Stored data
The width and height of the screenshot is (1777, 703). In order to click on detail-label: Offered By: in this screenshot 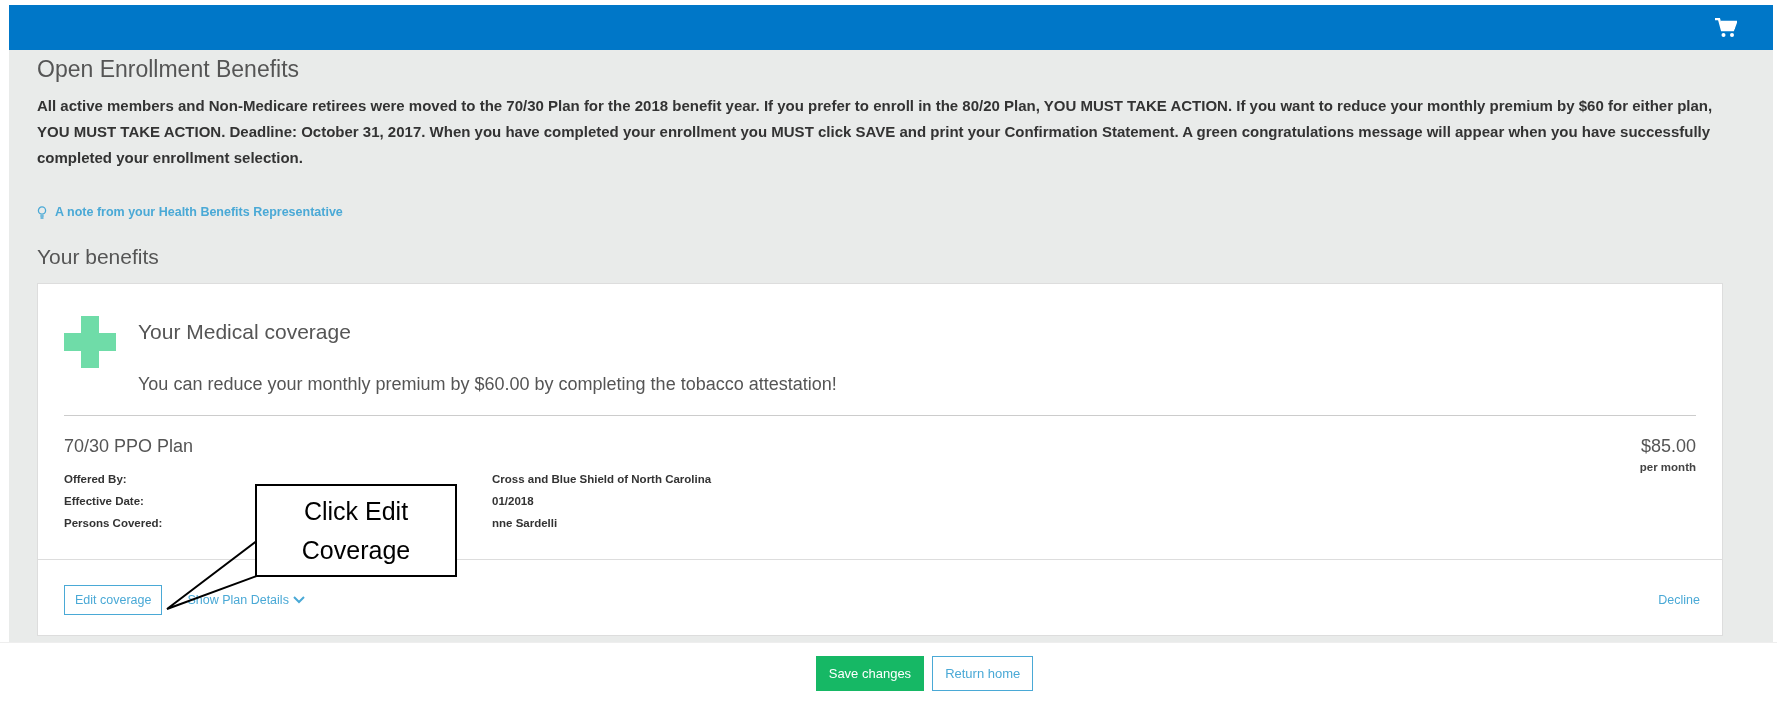, I will do `click(96, 479)`.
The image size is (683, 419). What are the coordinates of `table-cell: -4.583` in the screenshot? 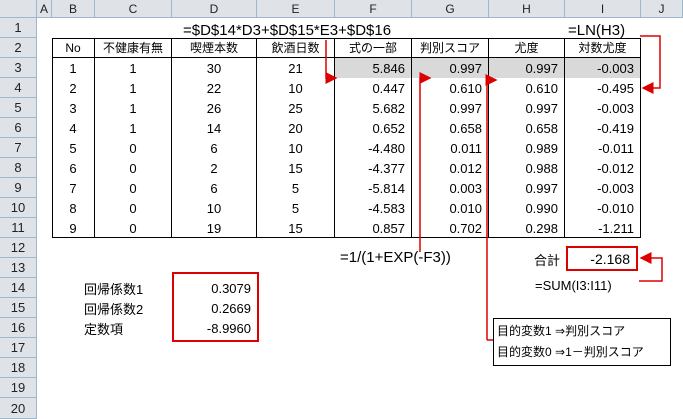 It's located at (374, 208).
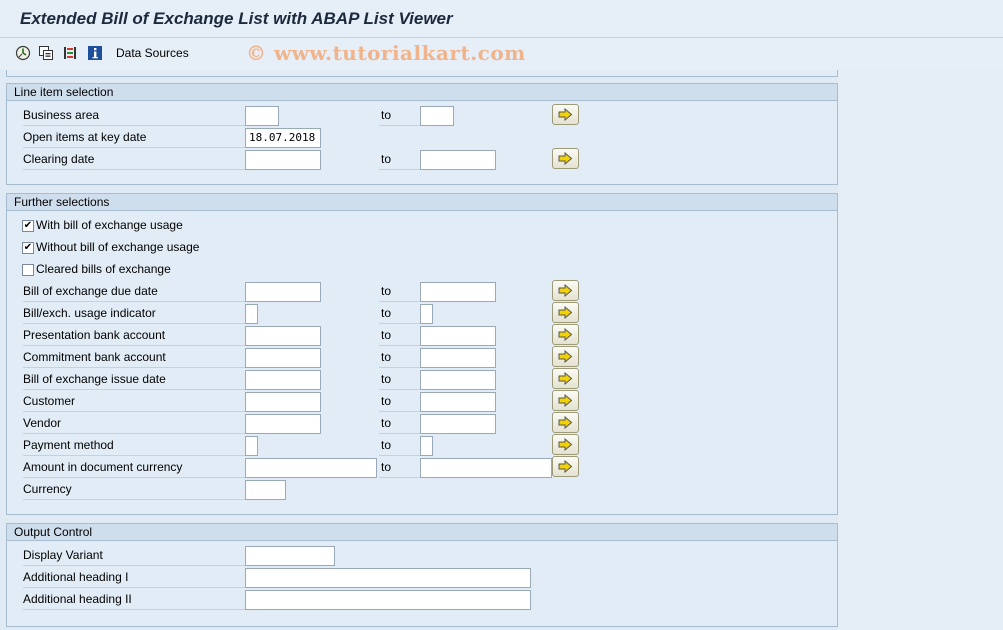  What do you see at coordinates (458, 336) in the screenshot?
I see `presentation-bank-account-high-input` at bounding box center [458, 336].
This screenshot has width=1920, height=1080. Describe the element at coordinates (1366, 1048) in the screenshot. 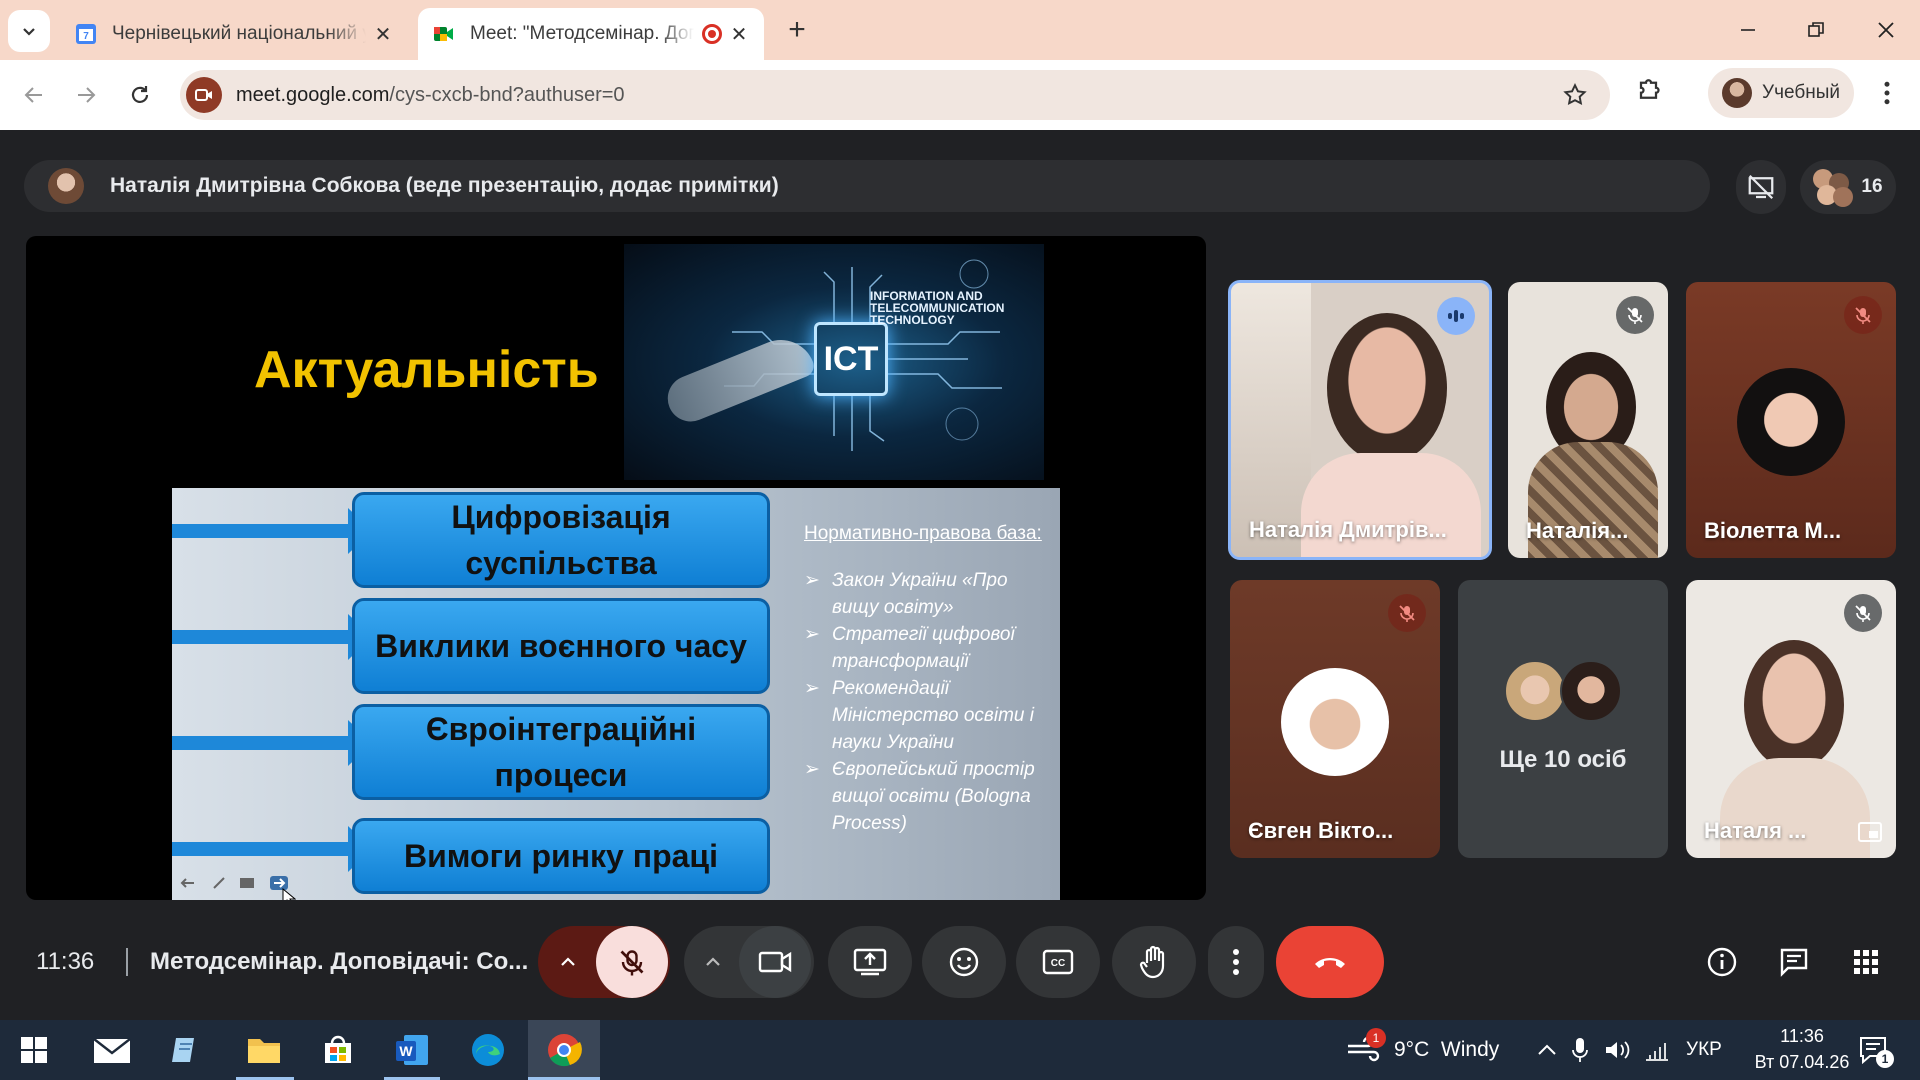

I see `weather-widget: 1` at that location.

• **Work to complete**
Please format every line of the data, from the line containing "This screenshot has" through the end, as a JSON list of strings with one string per line and blank lines skipped. Leave the pictures out.

• **Result of the exercise**
[
  "This screenshot has width=1920, height=1080. Describe the element at coordinates (1366, 1048) in the screenshot. ",
  "I see `weather-widget: 1` at that location."
]